▸ Task requirements: Using the listing that follows, report how many lines include the word "will", and add no other words.

▸ Records:
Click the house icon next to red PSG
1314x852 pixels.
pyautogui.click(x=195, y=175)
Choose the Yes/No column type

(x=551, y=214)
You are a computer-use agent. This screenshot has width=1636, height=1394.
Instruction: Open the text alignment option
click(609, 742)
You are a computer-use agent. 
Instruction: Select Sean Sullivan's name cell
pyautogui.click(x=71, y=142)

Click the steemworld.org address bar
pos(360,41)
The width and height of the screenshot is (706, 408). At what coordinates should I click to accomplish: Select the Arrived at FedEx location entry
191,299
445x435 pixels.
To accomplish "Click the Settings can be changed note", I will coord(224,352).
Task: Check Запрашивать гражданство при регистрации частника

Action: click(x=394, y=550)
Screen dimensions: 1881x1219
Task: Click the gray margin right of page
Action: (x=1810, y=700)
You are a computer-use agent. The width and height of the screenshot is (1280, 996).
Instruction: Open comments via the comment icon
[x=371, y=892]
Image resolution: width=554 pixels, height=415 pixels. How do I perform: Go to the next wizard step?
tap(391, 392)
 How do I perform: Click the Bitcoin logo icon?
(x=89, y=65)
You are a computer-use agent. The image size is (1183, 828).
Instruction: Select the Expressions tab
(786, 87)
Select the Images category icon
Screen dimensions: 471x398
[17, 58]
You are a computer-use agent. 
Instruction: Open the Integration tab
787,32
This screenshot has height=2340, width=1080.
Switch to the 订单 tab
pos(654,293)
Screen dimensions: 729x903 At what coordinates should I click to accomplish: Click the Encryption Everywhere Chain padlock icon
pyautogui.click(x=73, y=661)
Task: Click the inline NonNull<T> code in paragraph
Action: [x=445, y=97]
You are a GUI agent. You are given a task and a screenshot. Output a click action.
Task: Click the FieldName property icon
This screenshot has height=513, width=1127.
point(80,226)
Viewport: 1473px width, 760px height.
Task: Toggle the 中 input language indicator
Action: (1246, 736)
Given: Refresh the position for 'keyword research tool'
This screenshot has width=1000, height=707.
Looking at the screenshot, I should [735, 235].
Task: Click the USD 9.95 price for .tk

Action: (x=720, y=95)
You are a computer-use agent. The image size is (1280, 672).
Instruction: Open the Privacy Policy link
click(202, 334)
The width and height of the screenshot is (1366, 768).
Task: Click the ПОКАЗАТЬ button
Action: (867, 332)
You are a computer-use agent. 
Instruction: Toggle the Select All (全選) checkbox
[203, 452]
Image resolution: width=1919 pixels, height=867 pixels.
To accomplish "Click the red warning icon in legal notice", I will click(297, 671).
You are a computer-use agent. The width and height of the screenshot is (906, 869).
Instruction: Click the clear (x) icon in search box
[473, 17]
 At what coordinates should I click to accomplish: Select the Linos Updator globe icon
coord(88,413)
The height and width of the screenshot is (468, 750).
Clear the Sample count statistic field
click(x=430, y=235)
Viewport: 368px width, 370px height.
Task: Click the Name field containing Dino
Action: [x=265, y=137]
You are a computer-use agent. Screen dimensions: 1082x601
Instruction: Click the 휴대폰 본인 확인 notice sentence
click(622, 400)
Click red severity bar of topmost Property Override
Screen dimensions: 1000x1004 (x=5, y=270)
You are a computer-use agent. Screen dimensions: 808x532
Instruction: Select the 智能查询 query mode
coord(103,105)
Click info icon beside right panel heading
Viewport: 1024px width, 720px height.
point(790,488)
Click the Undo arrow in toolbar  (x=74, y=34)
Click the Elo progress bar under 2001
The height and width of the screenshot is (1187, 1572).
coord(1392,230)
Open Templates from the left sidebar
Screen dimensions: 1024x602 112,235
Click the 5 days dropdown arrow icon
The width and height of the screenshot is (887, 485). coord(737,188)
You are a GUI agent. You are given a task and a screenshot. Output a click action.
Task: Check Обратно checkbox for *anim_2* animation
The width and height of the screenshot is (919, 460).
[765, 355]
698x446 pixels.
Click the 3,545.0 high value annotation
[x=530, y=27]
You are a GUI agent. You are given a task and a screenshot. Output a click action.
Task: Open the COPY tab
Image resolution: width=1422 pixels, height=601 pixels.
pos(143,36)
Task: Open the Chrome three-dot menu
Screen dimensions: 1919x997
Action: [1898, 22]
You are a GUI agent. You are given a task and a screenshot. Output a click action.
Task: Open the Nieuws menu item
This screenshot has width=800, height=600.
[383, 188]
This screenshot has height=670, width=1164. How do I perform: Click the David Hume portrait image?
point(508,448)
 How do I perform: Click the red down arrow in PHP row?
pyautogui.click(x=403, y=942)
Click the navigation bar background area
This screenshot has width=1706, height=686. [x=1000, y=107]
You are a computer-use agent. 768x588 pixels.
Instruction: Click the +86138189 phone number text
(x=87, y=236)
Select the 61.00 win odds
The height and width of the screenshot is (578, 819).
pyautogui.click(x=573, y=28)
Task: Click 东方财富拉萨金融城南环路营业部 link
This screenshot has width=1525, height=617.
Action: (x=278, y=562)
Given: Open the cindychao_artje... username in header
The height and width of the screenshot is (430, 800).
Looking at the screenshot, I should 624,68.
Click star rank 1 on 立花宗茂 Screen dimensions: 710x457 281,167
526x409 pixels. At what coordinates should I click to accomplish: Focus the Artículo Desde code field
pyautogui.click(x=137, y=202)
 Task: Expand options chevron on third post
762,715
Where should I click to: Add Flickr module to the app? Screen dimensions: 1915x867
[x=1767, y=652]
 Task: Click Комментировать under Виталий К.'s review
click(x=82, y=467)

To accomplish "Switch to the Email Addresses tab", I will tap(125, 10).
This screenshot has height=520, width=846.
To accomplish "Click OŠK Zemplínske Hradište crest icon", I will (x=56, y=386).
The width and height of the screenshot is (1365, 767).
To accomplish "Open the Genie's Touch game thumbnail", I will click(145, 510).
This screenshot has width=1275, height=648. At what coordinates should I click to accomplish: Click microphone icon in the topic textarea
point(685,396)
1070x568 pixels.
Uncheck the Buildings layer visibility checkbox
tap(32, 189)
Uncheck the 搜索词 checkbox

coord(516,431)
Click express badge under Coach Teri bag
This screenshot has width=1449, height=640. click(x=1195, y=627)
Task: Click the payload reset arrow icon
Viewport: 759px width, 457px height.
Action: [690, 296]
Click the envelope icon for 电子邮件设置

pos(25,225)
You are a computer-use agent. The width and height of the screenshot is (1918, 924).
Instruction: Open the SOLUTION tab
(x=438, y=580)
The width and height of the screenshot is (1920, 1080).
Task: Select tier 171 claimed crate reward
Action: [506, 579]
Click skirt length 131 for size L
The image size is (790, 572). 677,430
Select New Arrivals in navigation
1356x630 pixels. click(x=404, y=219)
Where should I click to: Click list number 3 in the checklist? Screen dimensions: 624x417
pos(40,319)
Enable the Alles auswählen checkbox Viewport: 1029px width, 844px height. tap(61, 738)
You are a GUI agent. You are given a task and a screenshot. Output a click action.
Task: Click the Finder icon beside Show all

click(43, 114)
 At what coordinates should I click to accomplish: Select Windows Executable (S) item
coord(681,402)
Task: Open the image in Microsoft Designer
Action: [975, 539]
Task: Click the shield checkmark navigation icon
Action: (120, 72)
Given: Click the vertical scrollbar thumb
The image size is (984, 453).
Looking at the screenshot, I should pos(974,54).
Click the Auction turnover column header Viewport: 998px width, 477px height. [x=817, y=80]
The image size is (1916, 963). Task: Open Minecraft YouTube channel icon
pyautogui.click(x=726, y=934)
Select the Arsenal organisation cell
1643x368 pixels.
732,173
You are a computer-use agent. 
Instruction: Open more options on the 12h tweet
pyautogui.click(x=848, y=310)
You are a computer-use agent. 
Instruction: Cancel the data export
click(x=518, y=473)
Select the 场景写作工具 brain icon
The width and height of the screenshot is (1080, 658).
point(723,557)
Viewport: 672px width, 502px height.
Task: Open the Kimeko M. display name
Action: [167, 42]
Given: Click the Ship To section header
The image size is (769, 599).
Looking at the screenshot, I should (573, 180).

▸ Output of the exercise: 5